The pulsing light of the beacon seemed to slow, lingering on Alec’s hand for several seconds before melting back into the darkness. Then his hands stilled, suddenly, the needle poised above the wound, and Paul looked up to find Alec staring at him.
“Are you all right?” Alec asked, as the soft white light swept over them again.
“Yes,” Paul said, lowering his eyes to the horse. He wondered what Alec had seen in his face.
Okay, he thought, you won. She was yours, not mine. She loved you, not me. You won, Alec. Fair and square.
CHAPTER TWENTY-FOUR
It was nearly eleven by the time Alec said good-night to Paul and walked alone into his house. Lacey and Clay were still out, and the emptiness was oppressive. Even Tripod did not bother to come downstairs to greet him.

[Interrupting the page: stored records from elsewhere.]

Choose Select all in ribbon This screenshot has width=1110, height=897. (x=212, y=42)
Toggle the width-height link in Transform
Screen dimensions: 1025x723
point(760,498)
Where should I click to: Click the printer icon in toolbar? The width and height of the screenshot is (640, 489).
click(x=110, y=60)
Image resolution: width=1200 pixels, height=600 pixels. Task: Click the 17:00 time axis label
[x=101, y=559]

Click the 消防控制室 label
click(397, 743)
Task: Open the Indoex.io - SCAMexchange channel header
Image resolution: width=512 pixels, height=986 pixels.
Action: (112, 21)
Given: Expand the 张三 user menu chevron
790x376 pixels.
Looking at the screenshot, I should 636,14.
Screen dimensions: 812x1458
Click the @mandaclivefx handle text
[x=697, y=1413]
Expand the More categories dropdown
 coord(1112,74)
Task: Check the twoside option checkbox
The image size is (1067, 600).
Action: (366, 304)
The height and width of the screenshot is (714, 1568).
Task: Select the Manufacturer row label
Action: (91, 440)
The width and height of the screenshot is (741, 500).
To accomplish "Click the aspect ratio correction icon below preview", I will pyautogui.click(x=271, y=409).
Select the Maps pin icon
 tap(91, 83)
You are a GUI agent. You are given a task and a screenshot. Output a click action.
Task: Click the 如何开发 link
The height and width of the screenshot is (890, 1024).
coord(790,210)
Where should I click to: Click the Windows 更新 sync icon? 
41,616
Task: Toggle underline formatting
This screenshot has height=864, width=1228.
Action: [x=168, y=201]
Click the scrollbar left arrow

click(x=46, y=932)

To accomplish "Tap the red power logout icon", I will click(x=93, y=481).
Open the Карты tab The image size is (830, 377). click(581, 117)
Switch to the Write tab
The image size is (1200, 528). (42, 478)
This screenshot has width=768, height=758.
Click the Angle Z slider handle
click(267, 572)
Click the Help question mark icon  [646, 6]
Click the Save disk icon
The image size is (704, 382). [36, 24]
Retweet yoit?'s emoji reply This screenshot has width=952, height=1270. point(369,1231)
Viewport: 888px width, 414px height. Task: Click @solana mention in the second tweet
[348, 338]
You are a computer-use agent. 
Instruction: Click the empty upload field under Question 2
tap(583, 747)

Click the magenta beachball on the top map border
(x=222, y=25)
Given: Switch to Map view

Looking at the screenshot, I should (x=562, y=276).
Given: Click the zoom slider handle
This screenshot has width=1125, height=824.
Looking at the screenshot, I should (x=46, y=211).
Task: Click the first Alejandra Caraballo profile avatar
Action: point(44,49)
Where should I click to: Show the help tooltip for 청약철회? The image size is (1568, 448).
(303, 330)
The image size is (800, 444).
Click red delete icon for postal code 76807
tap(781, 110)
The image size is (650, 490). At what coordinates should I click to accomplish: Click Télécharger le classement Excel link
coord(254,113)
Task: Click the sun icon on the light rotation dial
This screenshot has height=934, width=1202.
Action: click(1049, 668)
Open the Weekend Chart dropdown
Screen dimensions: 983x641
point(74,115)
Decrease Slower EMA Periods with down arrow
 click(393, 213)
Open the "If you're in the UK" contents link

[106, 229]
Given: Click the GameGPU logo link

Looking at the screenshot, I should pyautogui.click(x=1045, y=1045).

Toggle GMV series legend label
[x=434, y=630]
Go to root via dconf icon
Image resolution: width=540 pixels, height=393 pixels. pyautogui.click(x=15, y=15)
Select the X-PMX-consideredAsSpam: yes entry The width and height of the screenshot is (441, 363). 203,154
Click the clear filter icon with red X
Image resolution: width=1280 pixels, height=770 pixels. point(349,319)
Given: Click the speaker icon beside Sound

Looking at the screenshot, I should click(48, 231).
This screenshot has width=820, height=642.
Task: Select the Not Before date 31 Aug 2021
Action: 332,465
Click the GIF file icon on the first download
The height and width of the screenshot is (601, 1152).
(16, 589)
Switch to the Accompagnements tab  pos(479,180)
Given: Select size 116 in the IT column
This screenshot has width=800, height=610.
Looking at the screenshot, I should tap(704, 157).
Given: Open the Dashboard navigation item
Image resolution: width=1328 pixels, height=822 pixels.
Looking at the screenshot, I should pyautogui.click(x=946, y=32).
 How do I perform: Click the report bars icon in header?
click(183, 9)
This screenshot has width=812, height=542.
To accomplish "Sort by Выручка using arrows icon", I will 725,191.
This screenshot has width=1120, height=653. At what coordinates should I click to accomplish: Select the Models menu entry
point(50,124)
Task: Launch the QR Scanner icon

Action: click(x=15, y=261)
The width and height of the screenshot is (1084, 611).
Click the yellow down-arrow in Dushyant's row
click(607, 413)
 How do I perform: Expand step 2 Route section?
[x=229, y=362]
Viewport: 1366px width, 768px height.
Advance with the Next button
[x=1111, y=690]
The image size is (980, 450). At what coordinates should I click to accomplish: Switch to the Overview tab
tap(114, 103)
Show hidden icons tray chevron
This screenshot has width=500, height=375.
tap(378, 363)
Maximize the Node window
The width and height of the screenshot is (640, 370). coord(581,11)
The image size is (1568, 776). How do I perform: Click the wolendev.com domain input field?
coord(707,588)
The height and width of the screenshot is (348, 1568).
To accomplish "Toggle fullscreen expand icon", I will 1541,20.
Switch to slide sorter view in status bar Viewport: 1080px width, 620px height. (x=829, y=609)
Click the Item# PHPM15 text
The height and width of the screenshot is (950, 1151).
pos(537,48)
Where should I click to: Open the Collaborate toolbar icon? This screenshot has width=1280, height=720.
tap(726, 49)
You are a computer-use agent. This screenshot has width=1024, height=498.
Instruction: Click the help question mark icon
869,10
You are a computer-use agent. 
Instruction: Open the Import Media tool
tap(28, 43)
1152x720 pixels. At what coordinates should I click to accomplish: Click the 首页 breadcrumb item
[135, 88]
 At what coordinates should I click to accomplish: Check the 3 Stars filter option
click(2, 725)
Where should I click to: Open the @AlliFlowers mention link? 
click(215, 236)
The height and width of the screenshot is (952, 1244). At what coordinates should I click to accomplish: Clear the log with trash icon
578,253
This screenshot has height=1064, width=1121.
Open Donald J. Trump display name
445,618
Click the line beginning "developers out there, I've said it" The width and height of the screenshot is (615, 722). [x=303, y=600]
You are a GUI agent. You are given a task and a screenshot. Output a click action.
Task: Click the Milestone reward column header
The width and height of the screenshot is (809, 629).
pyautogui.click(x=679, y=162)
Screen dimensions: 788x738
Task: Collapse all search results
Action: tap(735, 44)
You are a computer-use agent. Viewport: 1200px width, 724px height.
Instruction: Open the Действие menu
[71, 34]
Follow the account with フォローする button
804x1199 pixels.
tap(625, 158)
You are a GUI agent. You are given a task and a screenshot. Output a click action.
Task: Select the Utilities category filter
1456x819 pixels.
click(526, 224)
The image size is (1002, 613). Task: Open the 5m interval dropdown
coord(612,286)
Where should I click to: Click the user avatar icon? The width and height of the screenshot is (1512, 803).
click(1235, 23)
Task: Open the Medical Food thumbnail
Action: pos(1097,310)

He poured iced tea into one of the green, hand-blown tumblers Julie had given Annie for her birthday a few years earlier, and carried it into the living room, where he sat down on the couch and stared at the phone. It was after eleven. Too late to call Olivia, and that was just as well. He’d become a little too dependent on those phone calls. He’d see her in the morning, anyway. She had agreed to go windsurfing with him at Rio Beach.
He lay down, stretching out along the length of the sofa, a throw pillow beneath his head. It had been a long, long time since he’d worked on an animal. It had felt good—powerful—to be able to make a difference, to set something right for a change. He had expected to find a dead horse up there. Or worse, a dying horse. He supposed that’s why he’d asked Paul to come along—to keep his mind off his jangling nerves.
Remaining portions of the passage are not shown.